5 DPO Not sure how I feel ..

abckids
on 5/5/10 9:41 pm
I had my ds on the 29th, same day as your RNY, I am just getting back to thinking that I didn't have the biggest mistake - I am still hurting and nauseated most the time. I too did my research and having had 5 surgeries prior to this one, I thought I would do this one easy peasy. NOT. (two of my previous was a lap band put in and a hiatal hernia repair - this is was no different in my opinion) WRONG. I hurt so bad after this one, was so cranky in the hospital, cranky at home, no sleep, nothing... then came tuesday of this week (yep, two days ago) - I got my drain removed and felt better and got the OK for creamy soup - and felt better... and was told to start my vitamins - and felt better. Fast forward to yesterday - first time I didn't cry or sleep all day and started to feel like a real person again. Of course my family has been eating all my favorite foods, not to punish me but because it was there and cheap and easy, so i feel sorry for myself that I can't have it. Anyways - I feel better, and it is day by day, minute by minute. I hate the exercising (my doc requires minimum of 1 mile per day for first week then it goes up after that) cuz I just want to veg and veg some more. But - having other surgeries and recovered wonderfully from them, i expected to bounce back immediately after this one too. Wrong again. So it isn't just you. I have had buyer's remorse everyday since the surgery but what I feel is only because of selfish wants - not needs. You can do this!!! We can do this!!!!
Protein shakes are the best - and you will start to feel better... If it hadn't been the three OK's I got on Tuesday - I would still be hating myself for doing this. But thank God I did and don't hate myself.
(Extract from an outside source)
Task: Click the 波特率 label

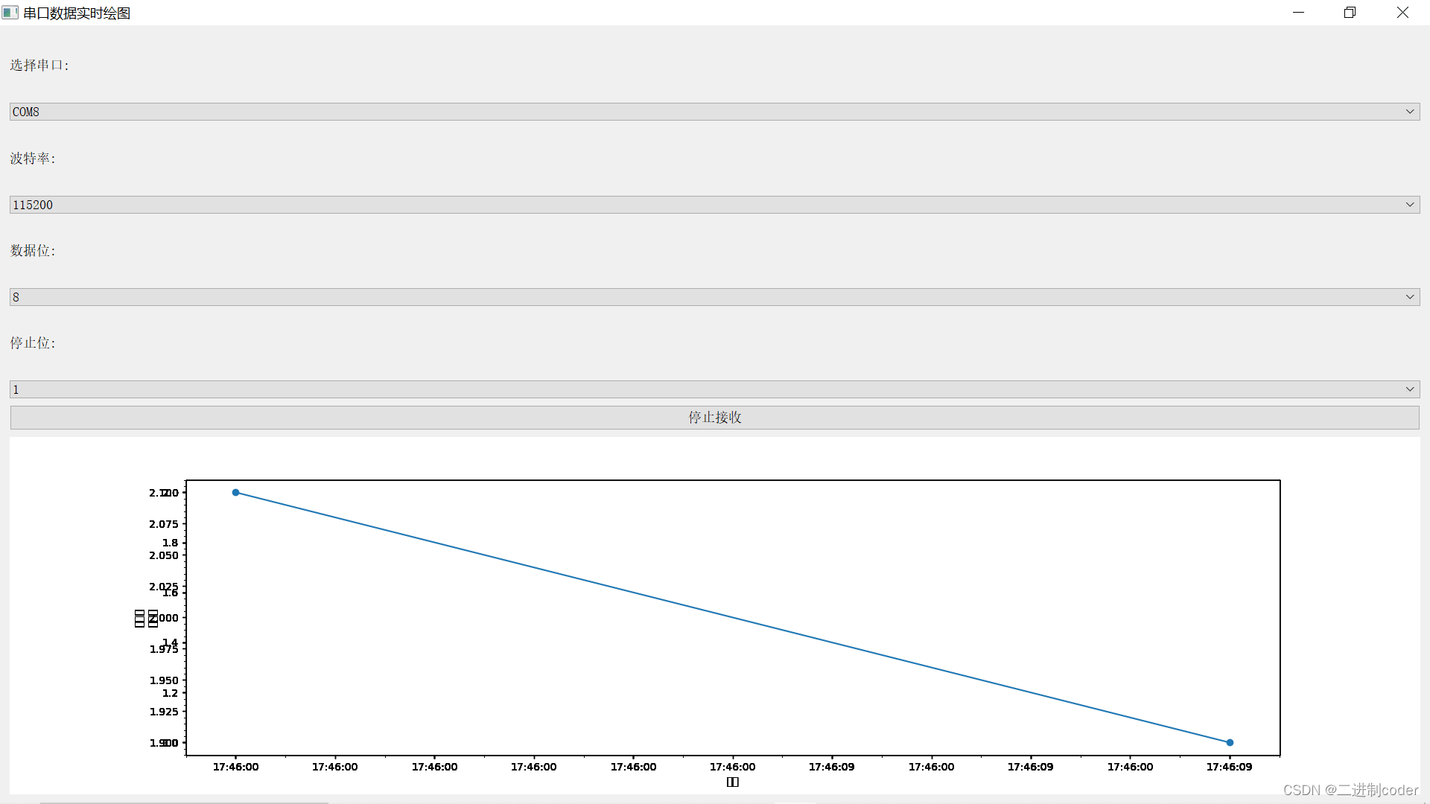Action: (x=33, y=159)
OH and watch out for artificial sweeteners (like in low fat yogurt) - they don't seem to taste so good to me anymore. Wishing you the best and I know you will be great!
~Amy
Cindya19
on 5/6/10 7:21 am - West Bend, WI
I am right there with the rest of you.  The first week I was someplace I never thought I would be.  I also feel I have a high pain tolerance but this surgery blew me away.  Today it is day 10 for me and finally feeling liking a human being again.  No way I was getting all the fluid I was suppose to get in those first days and a protein shake or 2 - forget it.  Those just made me more nauseated.  Now it is a little easier and I am on pureed food.  Actually started with the 2nd stage baby foods for the convenience of it.   Good Luck to us all who had our surgeries in April - we are now on the other side of it and have to move forward.  I keeping everyone to their promise that it will get better.
clareireland
on 5/9/10 8:09 am - FL

Hi there.   I too, like yourself felt the same way about, why just couldn't i accomplish discipline in one more try dieting on my "own".  I am 19 days post op.  It is definitely a life change, but, I am glad I did it.  In time, you will be able to enjoy foods, just very limited.  You are still in major transition and it is the toughest part for me also.

Hang in there and let me know how your doing!

    
beautifully_broken27
on 5/9/10 2:13 pm
i feel your pain!  i had pretty extensive nose surgery a couple years ago and would do that a million times over again instead of RNY.  the pain was horrible, foods are disgusting, and even water makes me sick.  i am now 16 days post op and feeling a little tiny better.  yesterday was depressing and i wanted to sleep all day.  i hear it takes times, and honestly i do feel a little better.  we will get there!  i was driving past burger king today, which i am not even a fan of, and thought "man, if i didn't have this stupid surgery i could so stop and get something there".  i had lunch at my brother's for mother's day and say everyone eating steak, beans, and macaroni salad (i don't even like steak) and i found myself thinking "look at the amount they are eating and here i am with soup broth.  i want to just taste the macaroni salad or the cheesecake".  the odd thing is i cant even stomach food but the thought of being able to eat whatever and however much i want is haunting me!  i just keep telling myself it will get better!